Menurut politisi Gerindra ini, dari hasil keterangan pihak BSB yang dijawab langsung oleh Direktur Utama BSB Syamsuddin diperoleh keterangan, bahwa BSB dalam memberikan kredit kepada perusahaan PT Coffindo sudah memenuhi prosedural yang berlaku.
“Dari hasil pendalaman kami, BSB nyatakan bahwa PT tersebut mengajukan kredit sesuai dengan kaidah-kaidahnya, yang sudah disepakai komite sehingga keluarlah dana kredit sebesar Rp 50 miliar. Namun dalam perjalanannya perusahaan ini dinyatakan pailit pada tahun 2019 sehingga kreditnya macet, ” katanya.
Selain kredit macet BSB yang saat ini dikatakan masih aman diangkat 3,5 persen NPLnya, pihaknya juga meminta penjelasan dari manajemen BSB terkait RUPS LB yang selama ini jadi isu.
“Masih berdasarkan keterangan tadi yang kami peroleh bahwa pada saat itu, salah satu pimpinan yang mengeluarkan kebijakan pemberian kredit kepada perusahaan ini, yaitu manajer risiko sekarang terpilih kembali menjadi pejabat berdasarkan hasil RUPS LB yang digelar beberapa waktu lalu.
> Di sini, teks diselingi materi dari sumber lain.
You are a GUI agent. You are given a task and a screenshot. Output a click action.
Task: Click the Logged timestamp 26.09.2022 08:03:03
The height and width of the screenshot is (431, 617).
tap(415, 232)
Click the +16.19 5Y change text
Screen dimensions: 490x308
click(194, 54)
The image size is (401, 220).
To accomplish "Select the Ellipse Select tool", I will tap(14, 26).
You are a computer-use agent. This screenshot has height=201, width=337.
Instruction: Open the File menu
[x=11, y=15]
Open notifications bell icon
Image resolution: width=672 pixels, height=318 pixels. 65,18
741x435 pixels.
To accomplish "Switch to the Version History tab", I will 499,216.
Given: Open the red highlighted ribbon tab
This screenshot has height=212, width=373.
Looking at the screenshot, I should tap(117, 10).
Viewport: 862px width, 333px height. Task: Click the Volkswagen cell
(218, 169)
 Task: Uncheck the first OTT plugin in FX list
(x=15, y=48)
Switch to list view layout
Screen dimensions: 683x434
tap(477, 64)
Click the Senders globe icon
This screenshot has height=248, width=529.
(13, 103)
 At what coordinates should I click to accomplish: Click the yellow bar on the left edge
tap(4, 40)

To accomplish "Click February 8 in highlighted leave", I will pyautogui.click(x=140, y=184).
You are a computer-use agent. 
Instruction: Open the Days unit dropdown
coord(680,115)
Ini pun kami pertanyakan,” katanya.
Sebagai tindak lanjut dari pemanggilan ini disebutkan Abdullah Taufik bahwa pihaknya menekankan BSB, untuk jemput bola berkoordinasi dengan curator dalam hal penyitaan asset-aset PT. Coffindo.
“Hasil rapat tadi Komisi 3 dapatkan hasil bahwa PT itu pailit dinyatakan pada tahun 2019,dan sekarang pihak curator yang siap untuk melakukan lelang terhadap asset yang ada,” katanya.
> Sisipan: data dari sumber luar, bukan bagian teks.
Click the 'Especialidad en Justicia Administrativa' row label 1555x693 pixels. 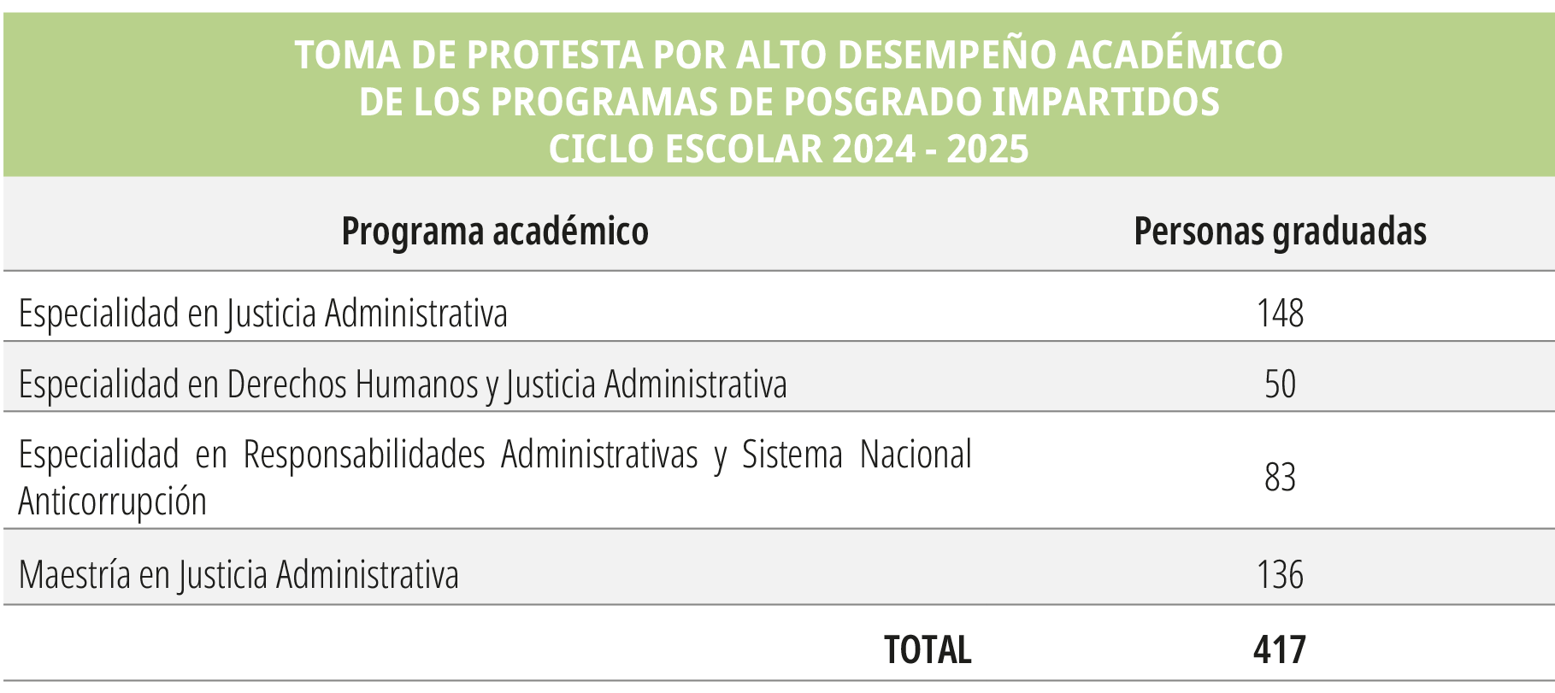[x=262, y=314]
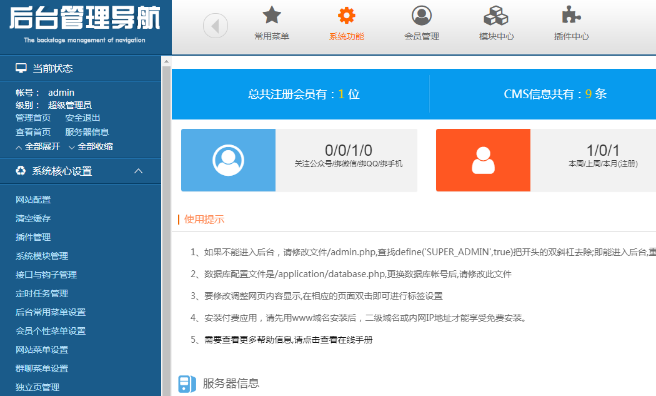656x396 pixels.
Task: Open 网站配置 in the sidebar
Action: click(33, 200)
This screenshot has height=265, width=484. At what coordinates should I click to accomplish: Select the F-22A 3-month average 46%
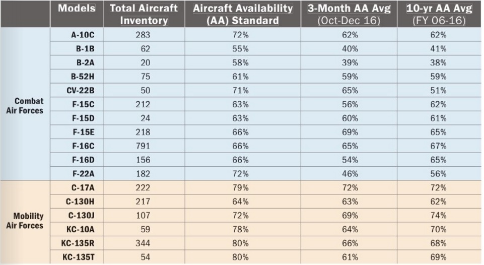point(349,174)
Mantan anggota DPRD Palembang ini menambahkan, bahwa pihaknya juga mendapat penjelasan hasil RUPS LB BSB yang masih memilih pejabat yang terkait dengan permasalahan kredit macet ini, karena memang yang bersangkutan kompeten.
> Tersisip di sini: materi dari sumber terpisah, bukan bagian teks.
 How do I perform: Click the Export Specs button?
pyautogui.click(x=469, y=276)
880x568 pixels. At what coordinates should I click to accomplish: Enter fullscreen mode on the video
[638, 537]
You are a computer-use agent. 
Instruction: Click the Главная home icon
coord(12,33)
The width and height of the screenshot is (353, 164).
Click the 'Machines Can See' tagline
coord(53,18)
“Jawaban dari Direktur BSB tadi bahwa pihaknya memilik pejabat itu karena orang yang terpilih sekarang adalah orang yang berkompeten di bidangnya,” tambahnya.
Taufik juga menegaskan bahwa tindakan selanjutnya, pihaknya akan berkoordinasi unsur pimpinan dan anggota untuk terus memantau.
“Terkait beberapa poin yang kami tanyakan tadi maka kami simpulkan bahwa hasil dari RUPS ini akan bekerja dan ke depan akan membawa Bank Sumsel Babel lebih baik. Fungsi pengawasan kami tetap awasi kinerja Bank Sumsel Babel,” katanya.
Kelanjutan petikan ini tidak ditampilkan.